Don’t be afraid of using caching strategies in your applications

This is something I see not being much discussed within development teams. It’s almost as if there’s some kind of fear of serving stale content, or an internal assumption that information should be always fetched and guaranteed to be fresh by the second.

Here’s another (kind of) hot take for this calm Monday morning: there’s a very finite number of reasons to not use a caching strategy. In fact, I believe it should be something we default to using unless proven otherwise.

Here’s a basic strategy to cache and refresh data: many of the data I usually see applications manage are mostly updated through specific side effects or endpoints. This is a perfect use case for caching on updates: refresh the cache whenever the data is explicitly updated and always try to serve from the cache whenever that data is being retrieved.

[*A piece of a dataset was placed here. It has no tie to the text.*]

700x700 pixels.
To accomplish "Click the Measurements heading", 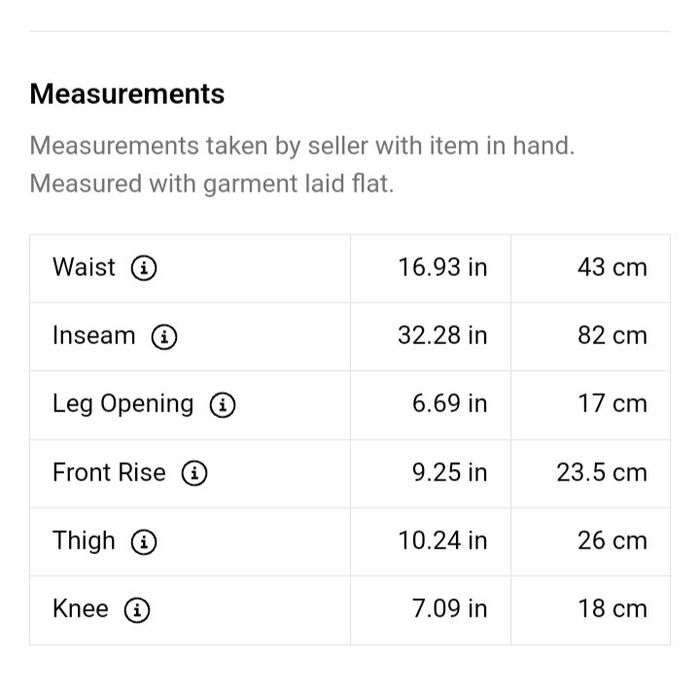I will coord(127,94).
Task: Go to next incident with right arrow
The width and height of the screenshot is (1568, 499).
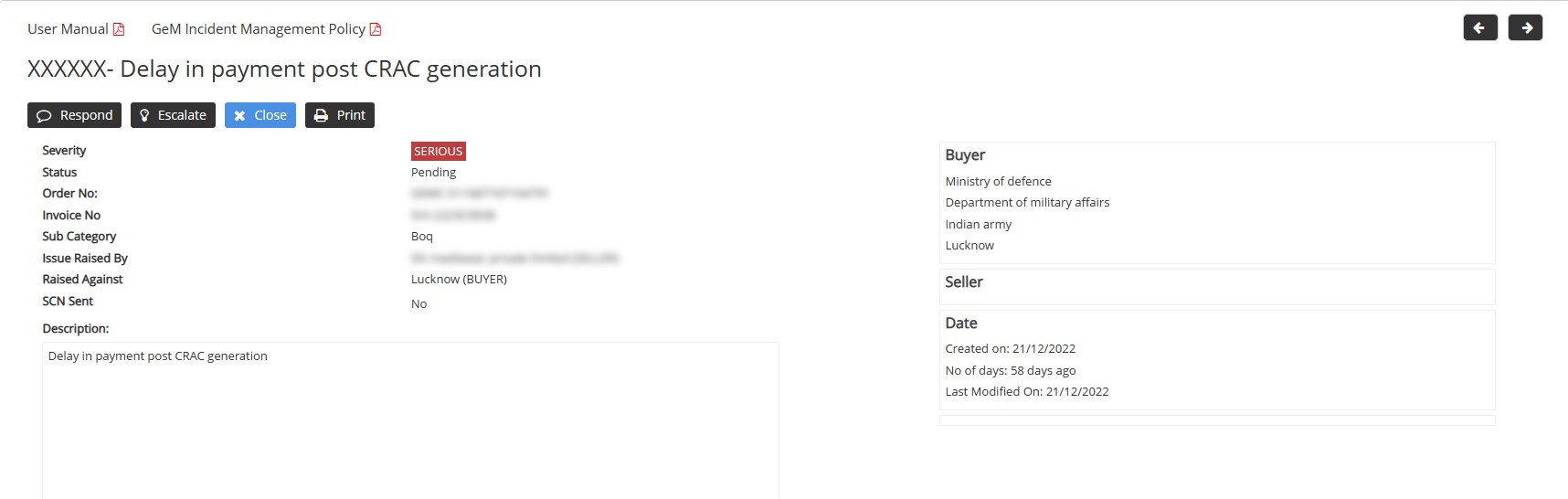Action: (x=1525, y=28)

Even in more complex workflows, where parts of the data must be fetched or go through some type of real-time calculation/transformation/etc., when the request comes in, we can always:

  1. Fetch the cached base data from the cache.
  2. Fetch or calculate only the needed “real-time” data from the appropriate data sources.
  3. Compose and serve the entire information.

Caching data also creates a temporary redundancy in our systems. As long as the TTL (Time To Live) of the data hasn’t expired, the underlying data source can be offline because we’re still going to serve the cached data. The response times will go down, too.

I’m generalising, of course, but it should give a push into, at least, initiating a discussion on your particular cases if caching could bring benefits.

It’s better to discuss and conclude that it’s not something you want to add, rather than not discussing and continuing to invest computational power and service communication to always fetch fresh data without needing it.